# Can I feed my bunny organic quick oats?



## Deliciosa (Jun 11, 2011)

I know someone said I could feed her steel cut oats to help her gain some weight, but all I have is organic quick oats... they're not the kind that come in little packages with sugar and weird flavoring + preservatives, it's this kind:


----------



## Runestonez (Jun 11, 2011)

Nope...no quick oats!

The kind you can use is called* Rolled Oats*...they can be found right beside those ones at the grocery store!


----------



## pamnock (Jun 11, 2011)

Quick oats are ok, but the less processed a grain is, the better. Rolled or steel cut are a better choice. You can also buy old fashioned oatmeal from the grocer.


----------



## DandelionHollow (Jun 12, 2011)

Hey Deliciosa, Im the one who told you about using oats to help the weight of your bun... NO, please no instant or quick oats (they are processed differently). Use natural rolled oats. You can buy them in the market. You can use simple Quaker Oats and they will be fine, or the store generic brand is ok, too, just make sure they are not branded as "quick" or "instant".


----------



## mishalaa (Jun 12, 2011)

What about whole, unhulled oats? Do rabbits have the dexterity to shell them?


----------



## Pet_Bunny (Jun 14, 2011)

*mishalaa wrote: *


> What about whole, unhulled oats? Do rabbits have the dexterity to shell them?

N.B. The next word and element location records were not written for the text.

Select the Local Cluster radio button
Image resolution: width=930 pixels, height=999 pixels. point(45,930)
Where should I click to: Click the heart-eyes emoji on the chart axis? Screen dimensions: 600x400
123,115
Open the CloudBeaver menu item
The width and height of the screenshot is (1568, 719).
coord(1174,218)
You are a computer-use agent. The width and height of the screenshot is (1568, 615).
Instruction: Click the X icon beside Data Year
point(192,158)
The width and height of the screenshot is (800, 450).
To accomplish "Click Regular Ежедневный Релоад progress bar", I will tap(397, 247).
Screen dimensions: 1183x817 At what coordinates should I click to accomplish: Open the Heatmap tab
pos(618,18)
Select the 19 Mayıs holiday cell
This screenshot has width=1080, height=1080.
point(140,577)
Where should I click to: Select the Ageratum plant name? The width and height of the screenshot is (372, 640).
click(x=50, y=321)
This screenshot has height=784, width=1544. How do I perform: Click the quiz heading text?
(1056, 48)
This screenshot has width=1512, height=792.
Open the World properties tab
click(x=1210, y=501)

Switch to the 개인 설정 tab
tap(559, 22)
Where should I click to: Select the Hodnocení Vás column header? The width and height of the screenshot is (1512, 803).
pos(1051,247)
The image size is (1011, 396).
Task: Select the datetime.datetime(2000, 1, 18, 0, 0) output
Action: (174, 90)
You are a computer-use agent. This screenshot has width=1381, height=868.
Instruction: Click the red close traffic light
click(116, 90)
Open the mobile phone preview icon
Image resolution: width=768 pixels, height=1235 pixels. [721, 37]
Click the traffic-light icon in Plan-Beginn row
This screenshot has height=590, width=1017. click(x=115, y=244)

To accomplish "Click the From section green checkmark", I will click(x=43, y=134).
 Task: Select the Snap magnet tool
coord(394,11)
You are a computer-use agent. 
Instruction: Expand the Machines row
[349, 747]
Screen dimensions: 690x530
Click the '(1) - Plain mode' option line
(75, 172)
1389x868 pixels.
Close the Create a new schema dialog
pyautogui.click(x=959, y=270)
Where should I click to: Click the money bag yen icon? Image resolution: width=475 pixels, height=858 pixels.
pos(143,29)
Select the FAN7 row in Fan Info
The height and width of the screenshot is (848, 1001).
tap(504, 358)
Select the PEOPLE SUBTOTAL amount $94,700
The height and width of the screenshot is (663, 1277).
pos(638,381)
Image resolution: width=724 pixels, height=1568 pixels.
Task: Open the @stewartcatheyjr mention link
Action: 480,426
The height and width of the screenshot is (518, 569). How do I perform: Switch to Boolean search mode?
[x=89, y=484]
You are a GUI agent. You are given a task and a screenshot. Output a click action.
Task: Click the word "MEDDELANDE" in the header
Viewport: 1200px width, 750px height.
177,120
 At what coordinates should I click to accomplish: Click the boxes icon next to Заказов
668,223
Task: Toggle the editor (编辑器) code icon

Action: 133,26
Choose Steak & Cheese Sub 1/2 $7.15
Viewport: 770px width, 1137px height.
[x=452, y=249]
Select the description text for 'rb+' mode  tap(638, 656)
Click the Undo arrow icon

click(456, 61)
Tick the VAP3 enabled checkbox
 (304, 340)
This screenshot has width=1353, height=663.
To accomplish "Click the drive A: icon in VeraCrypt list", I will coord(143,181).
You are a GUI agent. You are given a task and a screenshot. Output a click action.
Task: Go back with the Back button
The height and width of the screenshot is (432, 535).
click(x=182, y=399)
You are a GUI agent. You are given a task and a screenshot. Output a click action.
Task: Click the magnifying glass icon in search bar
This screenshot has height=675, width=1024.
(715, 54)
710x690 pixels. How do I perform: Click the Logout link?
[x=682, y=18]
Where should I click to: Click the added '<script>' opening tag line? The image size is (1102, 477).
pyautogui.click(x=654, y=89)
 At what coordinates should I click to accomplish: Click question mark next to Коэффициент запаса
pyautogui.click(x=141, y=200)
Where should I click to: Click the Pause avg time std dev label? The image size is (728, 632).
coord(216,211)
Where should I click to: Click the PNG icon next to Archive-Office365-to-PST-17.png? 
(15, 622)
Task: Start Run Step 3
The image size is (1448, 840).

I get mine from the farm. Some rabbits will shell them and leave the outer shells behind.


----------



## mishalaa (Jun 15, 2011)

*Pet_Bunny wrote: *


> *mishalaa wrote: *
> 
> 
> > What about whole, unhulled oats? Do rabbits have the dexterity to shell them?
> ...


Thanks. I have a 50lb bag that I use for my chinchillas. I will try some as a treat with my bun after I get her and see how she does with them. It's just that the groats are really small and she is a large breed rabbit, I didn't think she'd be able to hold them the way the chins do, and I'd worry about impaction if she ate the groats shell and all?


----------



## bunnychild (Jun 22, 2011)

my brother once fed my rabbits quick oats while i was at camp as long as theres r no artifical flavorin it is fine


----------



## jamesedwardwaller (Jun 22, 2011)

*Deliciosa wrote: *


> I know someone said I could feed her steel cut oats to help her gain some weight, but all I have is organic quick oats... they're not the kind that come in little packages with sugar and weird flavoring + preservatives, it's this kind:


rabbit diet is rather basic,they are strictly herbivores-grass eaters-this is a fiber and mostly non digestable,,-this keeps the gi tract running smooth,,--some people offer alot of digestable foods,which is wrong and will jeopordize the rabbits well being--oat grass is ok,,but the actual product-oats-should be offered sparingly,if at all..--i hope this helps,,-sincerely james waller--heart atack survivor-3-28-11,,ray::shock::big wink:


----------